The ChatGPT model family we are releasing today, gpt-3.5-turbo, is the same model used in the ChatGPT product. It is priced at $0.002 per 1k tokens, which is 10x cheaper than our existing GPT-3.5 models. It’s also our best model for many non-chat use cases—we’ve seen early testers migrate from text-davinci-003 to gpt-3.5-turbo with only a small amount of adjustment needed to their prompts.

Now I will jump to two YouTube personalities who released tutorials. The first, by Fireship, was a four-minute meme video of him creating a voice assistant called FlatGPT. Since he does not link any source code and treats the video a bit more like an overview than a tutorial, I will summarize: The ChatGPT API does not allow fine-tuning (I am saving the link, though; fine-tuning with an older API sounds like a great way to better understand the actual machine learning aspect), but you can make requests and it will respond to you as if in a chat. It is not unlike the Try ChatGPT button you have likely already tried, which gave users the ability to talk to a clever chatbot that could converse, summarize papers, write poetry and write code for free. The official ChatGPT API documentation is here.

Whisper, on the other hand, is actually completely open source and can be used right now for free. It translates speech to text.

If you have an OpenAI account, you may have noticed free tokens; I did not.

Part Time Larry’s Work

A YouTuber called “Part Time Larry” made a video of himself coding a voice assistant. The 30-minute video is here, but I found it more helpful to go directly to the source code (which I am about to include)

This is the source code.

Source: https://github.com/hackingthemarkets/chatgpt-api-whisper-api-voice-assistant/blob/main/therapist.py

GRadio is a free tool some people in machine learning use to quickly set up a UI. PartTimeLarry, for a number of reasons, is using a value called OPENAI_API_KEY — this is what virtually everyone is doing because it is more reasonable than simply exposing his API key. He uses the Whisper API to transform his audio into text (I am actually not clear on why they bundled Whisper with the rest of the API), then he writes code similar to the Python examples in the OpenAI documentation to directly call the ChatGPT API. If you run this yourself, it is accessible at localhost:7860/ .

…I didn’t. It didn’t quite work for me. I had the issue documented here, but unlike this user I did not resolve the problem by adding three lines of Python to redefine my file type.

My Tests

Here was my little seven-line test. I can at least use the API.

There. Set role as system, send a basic message, get a response. How has my day been? Wow, you know what? No one has asked me that today. I feel such a connection with you, ChatGPT API.

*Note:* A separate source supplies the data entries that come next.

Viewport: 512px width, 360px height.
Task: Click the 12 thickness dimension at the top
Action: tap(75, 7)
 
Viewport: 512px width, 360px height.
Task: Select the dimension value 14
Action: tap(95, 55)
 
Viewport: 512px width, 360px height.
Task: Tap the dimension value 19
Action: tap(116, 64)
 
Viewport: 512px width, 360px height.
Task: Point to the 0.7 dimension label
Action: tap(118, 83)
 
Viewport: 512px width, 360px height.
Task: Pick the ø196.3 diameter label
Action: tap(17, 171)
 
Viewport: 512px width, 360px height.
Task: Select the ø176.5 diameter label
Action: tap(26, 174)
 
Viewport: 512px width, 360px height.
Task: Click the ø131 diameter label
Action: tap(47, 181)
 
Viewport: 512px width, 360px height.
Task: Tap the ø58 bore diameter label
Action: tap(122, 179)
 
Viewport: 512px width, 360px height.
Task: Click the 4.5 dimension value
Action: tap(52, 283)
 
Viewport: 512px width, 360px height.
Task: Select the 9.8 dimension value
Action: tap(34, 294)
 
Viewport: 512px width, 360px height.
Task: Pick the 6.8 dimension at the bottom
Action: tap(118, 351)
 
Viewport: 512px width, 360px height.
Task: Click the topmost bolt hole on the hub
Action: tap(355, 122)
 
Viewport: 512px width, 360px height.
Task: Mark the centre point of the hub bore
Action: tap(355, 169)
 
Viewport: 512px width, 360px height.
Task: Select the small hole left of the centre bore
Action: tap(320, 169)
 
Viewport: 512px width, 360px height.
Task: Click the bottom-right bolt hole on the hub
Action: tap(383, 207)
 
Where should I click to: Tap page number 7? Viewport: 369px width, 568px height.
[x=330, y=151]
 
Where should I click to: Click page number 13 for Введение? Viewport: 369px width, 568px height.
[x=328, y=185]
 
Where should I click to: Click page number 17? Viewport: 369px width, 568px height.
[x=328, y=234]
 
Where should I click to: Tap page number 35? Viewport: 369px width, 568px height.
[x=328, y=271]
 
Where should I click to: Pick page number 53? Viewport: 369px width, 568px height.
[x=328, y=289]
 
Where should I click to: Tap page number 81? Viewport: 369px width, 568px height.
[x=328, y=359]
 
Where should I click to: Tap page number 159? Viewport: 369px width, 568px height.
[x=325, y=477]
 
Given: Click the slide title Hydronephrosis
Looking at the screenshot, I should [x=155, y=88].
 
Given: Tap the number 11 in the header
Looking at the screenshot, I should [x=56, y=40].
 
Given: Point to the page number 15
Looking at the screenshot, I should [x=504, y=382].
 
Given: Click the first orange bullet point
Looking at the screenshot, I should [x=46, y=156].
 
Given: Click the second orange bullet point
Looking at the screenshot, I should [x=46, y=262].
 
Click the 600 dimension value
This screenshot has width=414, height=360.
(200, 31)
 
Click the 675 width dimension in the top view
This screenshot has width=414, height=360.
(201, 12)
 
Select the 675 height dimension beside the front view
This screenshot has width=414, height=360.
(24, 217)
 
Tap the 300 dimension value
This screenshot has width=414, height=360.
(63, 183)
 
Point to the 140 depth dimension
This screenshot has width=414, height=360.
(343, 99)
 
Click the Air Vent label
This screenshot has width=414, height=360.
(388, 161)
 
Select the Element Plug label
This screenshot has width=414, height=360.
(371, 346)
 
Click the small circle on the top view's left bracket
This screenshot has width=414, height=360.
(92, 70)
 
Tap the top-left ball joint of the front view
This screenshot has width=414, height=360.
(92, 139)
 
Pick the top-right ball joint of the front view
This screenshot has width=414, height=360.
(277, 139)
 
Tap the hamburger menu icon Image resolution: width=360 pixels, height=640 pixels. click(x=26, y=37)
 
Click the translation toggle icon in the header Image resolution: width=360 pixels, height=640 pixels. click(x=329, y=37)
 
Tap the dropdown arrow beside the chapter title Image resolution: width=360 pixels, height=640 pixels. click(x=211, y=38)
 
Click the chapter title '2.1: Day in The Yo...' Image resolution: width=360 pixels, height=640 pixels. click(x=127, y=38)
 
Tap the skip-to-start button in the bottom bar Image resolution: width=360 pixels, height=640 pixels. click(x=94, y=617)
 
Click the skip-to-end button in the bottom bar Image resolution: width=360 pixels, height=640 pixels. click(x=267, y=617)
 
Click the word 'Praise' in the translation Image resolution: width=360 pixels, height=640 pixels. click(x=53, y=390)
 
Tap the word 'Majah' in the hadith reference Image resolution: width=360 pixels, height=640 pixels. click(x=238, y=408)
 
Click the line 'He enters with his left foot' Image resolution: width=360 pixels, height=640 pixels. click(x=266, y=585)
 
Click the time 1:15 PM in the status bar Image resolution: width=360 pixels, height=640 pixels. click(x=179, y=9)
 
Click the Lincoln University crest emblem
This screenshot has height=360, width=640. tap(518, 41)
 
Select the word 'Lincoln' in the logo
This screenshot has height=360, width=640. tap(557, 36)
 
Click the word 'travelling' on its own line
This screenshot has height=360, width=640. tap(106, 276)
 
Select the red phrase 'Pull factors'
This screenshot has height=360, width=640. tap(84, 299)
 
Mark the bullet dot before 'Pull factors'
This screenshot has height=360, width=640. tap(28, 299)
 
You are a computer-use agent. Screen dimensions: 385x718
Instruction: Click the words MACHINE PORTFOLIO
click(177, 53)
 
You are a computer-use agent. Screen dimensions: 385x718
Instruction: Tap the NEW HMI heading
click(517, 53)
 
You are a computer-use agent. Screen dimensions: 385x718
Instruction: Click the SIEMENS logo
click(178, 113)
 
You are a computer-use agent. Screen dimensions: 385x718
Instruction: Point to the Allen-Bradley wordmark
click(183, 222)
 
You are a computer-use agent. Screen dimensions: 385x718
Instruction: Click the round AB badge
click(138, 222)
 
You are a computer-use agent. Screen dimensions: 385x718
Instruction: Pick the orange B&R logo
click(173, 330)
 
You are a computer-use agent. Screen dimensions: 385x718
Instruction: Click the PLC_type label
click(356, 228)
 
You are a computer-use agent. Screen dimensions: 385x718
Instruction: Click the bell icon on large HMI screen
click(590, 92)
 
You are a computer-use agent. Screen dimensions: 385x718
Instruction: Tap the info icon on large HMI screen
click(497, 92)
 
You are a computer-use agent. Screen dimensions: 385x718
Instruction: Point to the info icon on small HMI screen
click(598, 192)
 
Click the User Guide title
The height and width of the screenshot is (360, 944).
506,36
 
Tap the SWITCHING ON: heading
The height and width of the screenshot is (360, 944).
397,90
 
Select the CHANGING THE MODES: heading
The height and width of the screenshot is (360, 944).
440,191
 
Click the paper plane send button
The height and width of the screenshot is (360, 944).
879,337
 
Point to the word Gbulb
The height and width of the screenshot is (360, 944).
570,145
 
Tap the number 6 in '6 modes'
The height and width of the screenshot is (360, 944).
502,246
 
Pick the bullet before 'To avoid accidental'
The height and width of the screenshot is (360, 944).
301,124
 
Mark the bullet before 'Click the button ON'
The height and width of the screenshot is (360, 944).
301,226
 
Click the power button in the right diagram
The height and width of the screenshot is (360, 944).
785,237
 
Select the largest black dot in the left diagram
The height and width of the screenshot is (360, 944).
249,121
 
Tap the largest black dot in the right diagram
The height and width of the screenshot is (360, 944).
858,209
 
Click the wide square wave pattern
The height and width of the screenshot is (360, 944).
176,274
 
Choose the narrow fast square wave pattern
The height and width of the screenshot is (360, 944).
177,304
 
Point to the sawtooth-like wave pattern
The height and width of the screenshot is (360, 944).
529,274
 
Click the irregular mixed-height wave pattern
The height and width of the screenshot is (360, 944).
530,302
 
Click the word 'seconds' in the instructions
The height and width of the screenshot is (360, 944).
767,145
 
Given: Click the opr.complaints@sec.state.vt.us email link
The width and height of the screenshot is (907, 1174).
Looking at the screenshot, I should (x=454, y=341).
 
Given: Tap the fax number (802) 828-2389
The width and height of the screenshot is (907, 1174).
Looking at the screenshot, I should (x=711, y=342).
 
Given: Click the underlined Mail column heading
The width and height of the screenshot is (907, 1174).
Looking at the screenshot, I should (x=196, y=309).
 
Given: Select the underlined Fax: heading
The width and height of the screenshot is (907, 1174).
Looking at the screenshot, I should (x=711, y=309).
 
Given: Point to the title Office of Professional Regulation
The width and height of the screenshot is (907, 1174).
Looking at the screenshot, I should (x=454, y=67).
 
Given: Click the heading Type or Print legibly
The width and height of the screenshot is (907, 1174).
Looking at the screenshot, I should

My experience with Whisper was WAY more interesting. I just had a four-line Python script

import whisper

model = whisper.load_model(“base”)
result = model.transcribe(“Recording.m4a”)
print(result[“text”])

First I tried the JVNA song “Crazy” because of its licensing, though at this point in time I see no reason I would need to release my own copy of it. It is essentially the musical equivalent of open source.

Is the song amazing? Yes. Is the song about heartbreak? Yes. Does Whisper adequately capture the feeling of realizing the one person who always cared about you is gone, yet you can still happily reminisce about the moments you shared and feel grateful that you two had those moments at all? No, not really. Interestingly enough, it failed on music…but perhaps that is not shocking considering what it was designed for and what it was trained on.

Although in the studios, otherwise I wonder how long time I have to leave the city inside I was so desperate But when there’s not a hub, I didn’t know chance could see the line But doodown, I felt for you A, were regret for, an ill- Control Person For one, who loved me For who, I can’t go back to you Walking through all the dust Emories and frame A past we can simply let pain A what I don’t hope adore I need no chance For one, who’ll be back again You make me feel so crazy Still in love with you You make me feel amazing When I next to you You make me feel so crazy My heart breaks for you Can’t help but know I’m never You in love with you You in love with me Can’t go back to you You in love with me You in love with me You in love with me You in love with me You in love with me But when there’s no hub, I love it For you, who saw me Before I knew who I’d be What I have around me Nothing to me If I can’t share it with you Walking through all the dust Emories and frame A past we can simply let pain A what I don’t hope adore I need no chance For one, who’ll be back again You make me feel so crazy Still in love with you You make me feel amazing When I next to you You make me feel so crazy My heart breaks for you Can’t help but know I’m never You in love with you You in love with me W Can’t go back to you You make me feel so crazy Can’t go back to you You
— Whisper failing to translate JVNA

I decided to record my own voice. The result was extremely impressive.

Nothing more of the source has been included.